Once the models are built and validated, they can be packaged in an alvaRunner project. This project can be opened using alvaRunner, which is the last step in the Alvascience suite workflow (
Figure 6).
1.5. Model Deployment
The researcher’s job often stops at the previous step where the model is built and validated. In fact, passing a model to other researchers, colleagues or making it available online can be a difficult task. This is so because, for example, making the model available may not be enough for a user to apply the model to a new set of molecules. The model may require dependencies or the exact version of a set of tools that may not be available for all users. The absence of these prerequisites may invalidate the possibility of reproducing the researcher’s work. To address this need, Alvascience developed alvaRunner. Without any prior knowledge or the need for extra tools, a researcher can use alvaRunner to predict the endpoint defined in an alvaRunner project for a given molecular dataset (
Figure 6). The internal engine of alvaRunner makes all the necessary calculations for the predicting process. The user only needs to open two files: the alvaRunner project and the file containing the molecules. With these two files, alvaRunner interprets the molecules, calculates the necessary descriptors and fingerprints, applies the expected pretreatments and finally applies the models to predict the target values. An alvaRunner project can contain many models on a single endpoint. Each model can be associated with an applicability domain so that the alvaRunner user can determine if the prediction of a molecule can be considered reliable or not.

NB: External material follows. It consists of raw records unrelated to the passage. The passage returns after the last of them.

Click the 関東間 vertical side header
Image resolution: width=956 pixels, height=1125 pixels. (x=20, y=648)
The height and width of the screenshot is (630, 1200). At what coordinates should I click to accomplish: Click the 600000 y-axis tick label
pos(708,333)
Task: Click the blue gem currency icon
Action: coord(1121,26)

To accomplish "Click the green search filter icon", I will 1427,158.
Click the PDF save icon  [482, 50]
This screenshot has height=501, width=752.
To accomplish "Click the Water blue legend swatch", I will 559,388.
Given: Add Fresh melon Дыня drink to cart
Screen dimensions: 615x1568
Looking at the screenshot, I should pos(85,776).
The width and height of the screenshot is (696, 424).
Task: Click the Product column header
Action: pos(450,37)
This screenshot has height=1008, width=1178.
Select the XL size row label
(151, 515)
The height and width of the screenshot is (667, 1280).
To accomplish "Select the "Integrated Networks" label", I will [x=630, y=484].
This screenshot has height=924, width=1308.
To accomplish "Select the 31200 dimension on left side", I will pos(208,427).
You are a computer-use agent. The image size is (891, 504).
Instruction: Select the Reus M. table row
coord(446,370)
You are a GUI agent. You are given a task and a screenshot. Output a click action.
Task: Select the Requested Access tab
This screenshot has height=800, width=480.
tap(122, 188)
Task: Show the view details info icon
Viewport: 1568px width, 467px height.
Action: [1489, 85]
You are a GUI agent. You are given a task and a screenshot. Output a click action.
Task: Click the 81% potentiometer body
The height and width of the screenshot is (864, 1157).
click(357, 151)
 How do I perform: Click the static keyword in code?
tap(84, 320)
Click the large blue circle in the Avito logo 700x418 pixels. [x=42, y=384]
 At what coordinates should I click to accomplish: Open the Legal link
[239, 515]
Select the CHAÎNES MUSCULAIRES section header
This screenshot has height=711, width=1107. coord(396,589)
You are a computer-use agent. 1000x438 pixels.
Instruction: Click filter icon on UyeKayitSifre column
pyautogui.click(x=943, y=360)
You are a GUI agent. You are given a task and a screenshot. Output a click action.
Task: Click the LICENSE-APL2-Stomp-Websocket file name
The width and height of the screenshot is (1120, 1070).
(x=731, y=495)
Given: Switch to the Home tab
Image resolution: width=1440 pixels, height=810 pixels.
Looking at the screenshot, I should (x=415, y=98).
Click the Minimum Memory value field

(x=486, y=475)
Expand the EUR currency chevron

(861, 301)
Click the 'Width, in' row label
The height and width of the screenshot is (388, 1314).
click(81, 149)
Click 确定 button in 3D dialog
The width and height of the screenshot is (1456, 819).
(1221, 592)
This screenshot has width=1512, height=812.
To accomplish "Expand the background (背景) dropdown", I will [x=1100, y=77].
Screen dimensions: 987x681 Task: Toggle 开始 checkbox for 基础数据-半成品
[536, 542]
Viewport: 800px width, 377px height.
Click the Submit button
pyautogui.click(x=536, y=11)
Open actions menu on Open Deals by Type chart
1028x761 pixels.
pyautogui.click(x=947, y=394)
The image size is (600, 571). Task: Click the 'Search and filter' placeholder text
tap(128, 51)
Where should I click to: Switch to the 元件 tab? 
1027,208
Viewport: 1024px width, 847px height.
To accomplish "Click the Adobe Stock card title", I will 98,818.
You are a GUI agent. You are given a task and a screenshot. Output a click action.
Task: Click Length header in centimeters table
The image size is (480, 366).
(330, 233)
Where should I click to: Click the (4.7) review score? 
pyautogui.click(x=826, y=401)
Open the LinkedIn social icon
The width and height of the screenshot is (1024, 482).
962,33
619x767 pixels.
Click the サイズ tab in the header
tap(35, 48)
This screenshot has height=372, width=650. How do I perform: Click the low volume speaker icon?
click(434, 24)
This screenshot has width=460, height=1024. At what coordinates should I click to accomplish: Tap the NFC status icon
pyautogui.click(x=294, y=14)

The results are shown in a handy grid that allows to sort and filter the data. The results can also be exported to a tabbed text file or popular molecular formats such as SMILES and MDL to be used elsewhere. Similarly to alvaModel, alvaRunner has a dedicated user interface that shows information about a single molecule prediction. This can be helpful to gain some insights into the behavior of the model for the selected molecule.
In addition to a graphical user interface, alvaRunner has a CLI which can be used directly from a shell or integrated in a user workflow. Such CLI can also be invoked by KNIME using the node specifically developed by Alvascience.